◆ The input:
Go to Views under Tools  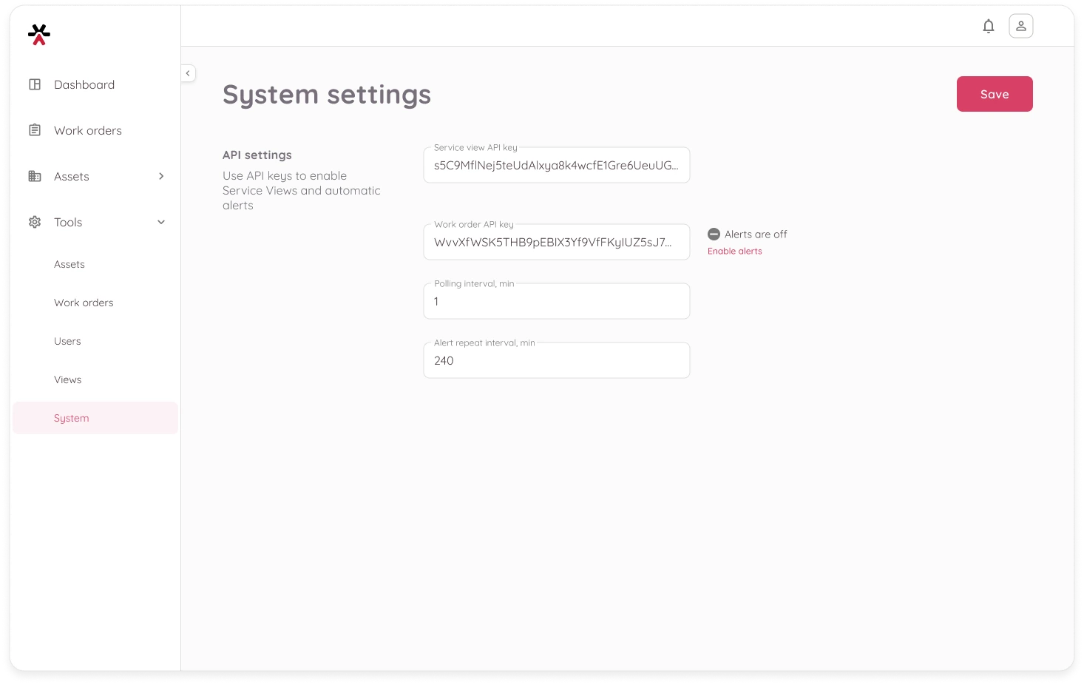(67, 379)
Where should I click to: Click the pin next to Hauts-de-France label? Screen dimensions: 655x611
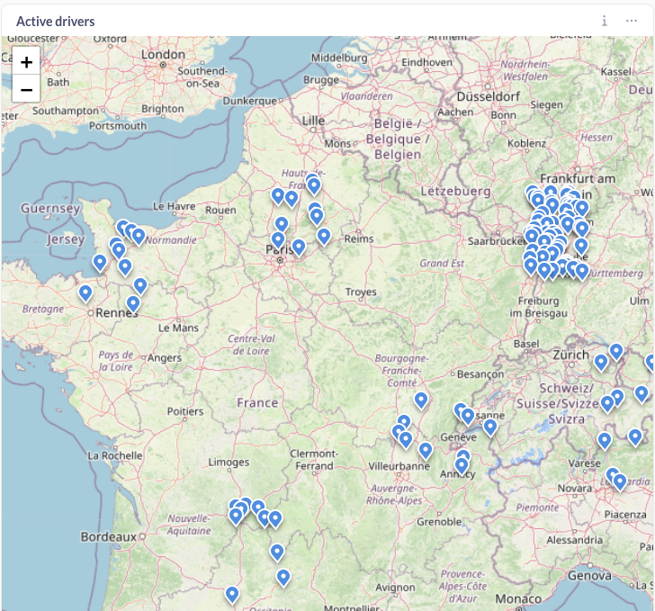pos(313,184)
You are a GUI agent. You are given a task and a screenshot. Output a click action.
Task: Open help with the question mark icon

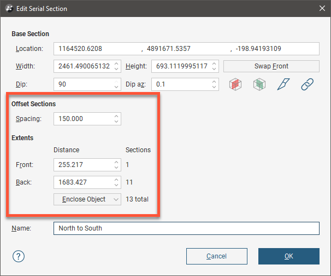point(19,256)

---

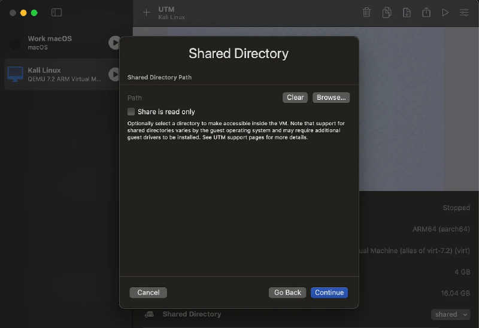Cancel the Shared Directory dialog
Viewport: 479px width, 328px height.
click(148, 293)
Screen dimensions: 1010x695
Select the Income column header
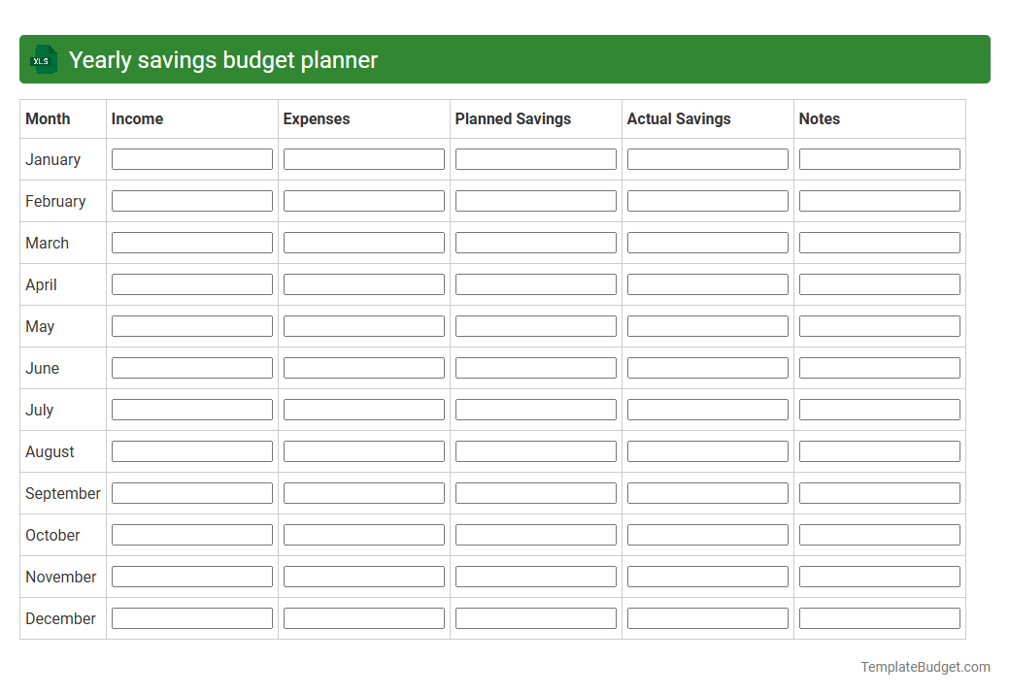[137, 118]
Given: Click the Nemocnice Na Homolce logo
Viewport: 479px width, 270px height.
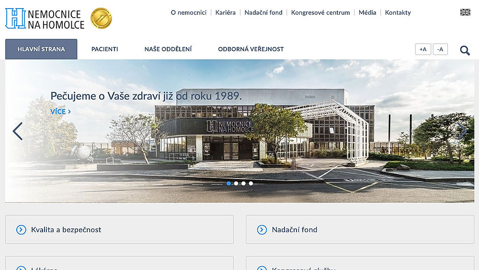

* * *

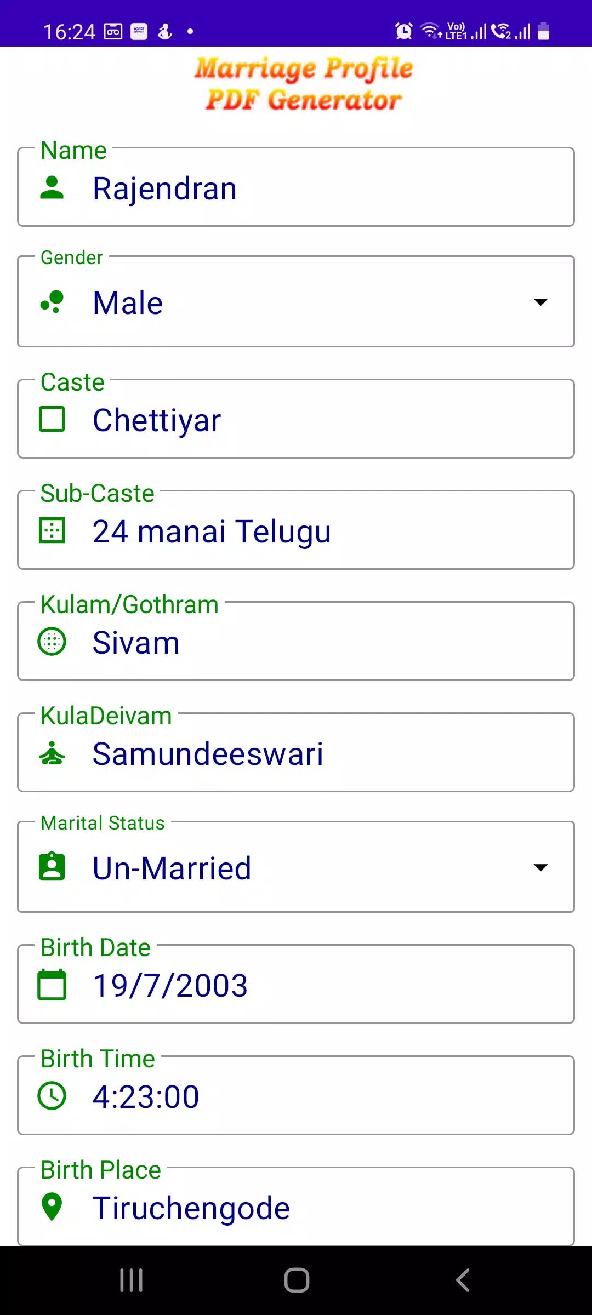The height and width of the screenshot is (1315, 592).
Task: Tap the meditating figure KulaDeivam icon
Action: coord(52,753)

◆ What to work on:
Repeat exactly the lines above, from the line that contains "Screen dimensions: 1010x695" down through the line that contains "Viewport: 479px width, 270px height.". Include both of those lines and none of the pictures.

◆ Your solution:
Screen dimensions: 1010x695
Select the Income column header
[137, 118]
Given: Click the Nemocnice Na Homolce logo
Viewport: 479px width, 270px height.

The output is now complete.